Microsatellite Instability Linked to Longer Colon Cancer Survival

TAMPA, Fla—Over the last 5 years, researchers have identified two major types of genetic instability that occur relatively early in cancer development, Mark Redston, MD, of Mount Sinai Hospital, Toronto, said at the American Cancer Society’s 42nd Annual Science Writers Seminar.

The more common of these genetic instabilities is chromosomal instability, which is present in about 85% of cancers and is characterized by gross alterations in the chromosomal structure. The second form, microsatellite instability, is present in about 15% of cancers and features subtle DNA mutations, particularly in the regions of repetitive sequences known as microsatellites.

The exact cause of chromosomal instability remains mostly unknown, Dr. Redston said, but microsatellite instability is known to stem from a failure of the normal DNA mismatch repair process. “In cancers with microsatellite instability, one of the normal DNA mismatch repair proteins is turned off by a mutation, resulting in failure to correct spontaneous DNA mutations,” he said.

In 80% to 90% of colorectal cancers with microsatellite instability, the mismatch repair gene abnormality is present only in tumor cells. In approximately 10% to 20%, however, the mismatch gene defect is associated with hereditary non-polyposis colorectal cancer (HNPCC) and is present in both tumor cells and normal cells.

Dr. Redston and his colleagues Drs. Steven Gallinger and Robert Gryfe were the lead investigators in a study of 607 colorectal cancer patients in southern Ontario to determine if microsatellite instability is associated with distinct clinical behavior of tumors. All of the cancers were tested for microsatellite instability using polymerase chain reaction (PCR). Then clinical features and survival were compared between the tumors with and without microsatellite instability.

High-frequency microsatellite instability was found in 17% of the colorectal cancers, Dr. Redston said. In a multivariate analysis, microsatellite instability was associated with a significantly increased survival rate. “About 50% of patients with microsatellite-stable cancers were dead after 10 years, compared with about 25% of those whose cancers had microsatellite instability,” he added.

Furthermore, regardless of the tumor’s size or depth of invasion, cancers with microsatellite instability were less likely to metastasize to distant sites. “Interestingly,” he said, “pathologic findings revealed that microsatellite instability tended to confer a predisposition to poorly differentiated, right-sided cancers.”

These recently published findings (N Engl J Med 342:69-77, 2000) suggest that the absence or presence of microsatellite instability may represent two distinct diseases. “This hypothesis is strongly supported by differences in the underlying genetic mechanisms of cancer formation,” Dr. Redston said.

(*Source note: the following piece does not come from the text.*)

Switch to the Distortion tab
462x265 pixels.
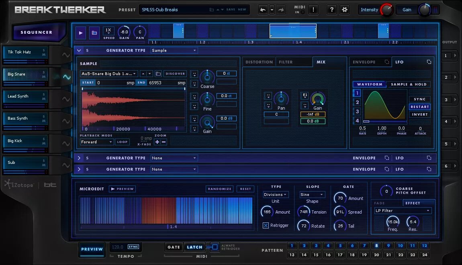coord(259,62)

He predicts that in the near future, microsatellite instability will become a standard test for classifying colorectal cancers, but added that more studies are required to determine how this could help oncologists tailor therapy for patients.

“We don’t fully understand why microsatellite instability is associated with improved survival; however, it is possible that the severity of the genomic instability renders these cells more susceptible to apoptosis,” he speculated. It has also been noticed that these cancers are associated with an intense inflammatory response, he said, “suggesting that the immune system is better able to stop them from metastasizing.” Continued research into this area should give oncologists new and revealing insights about cancer cell behavior, Dr. Redston concluded.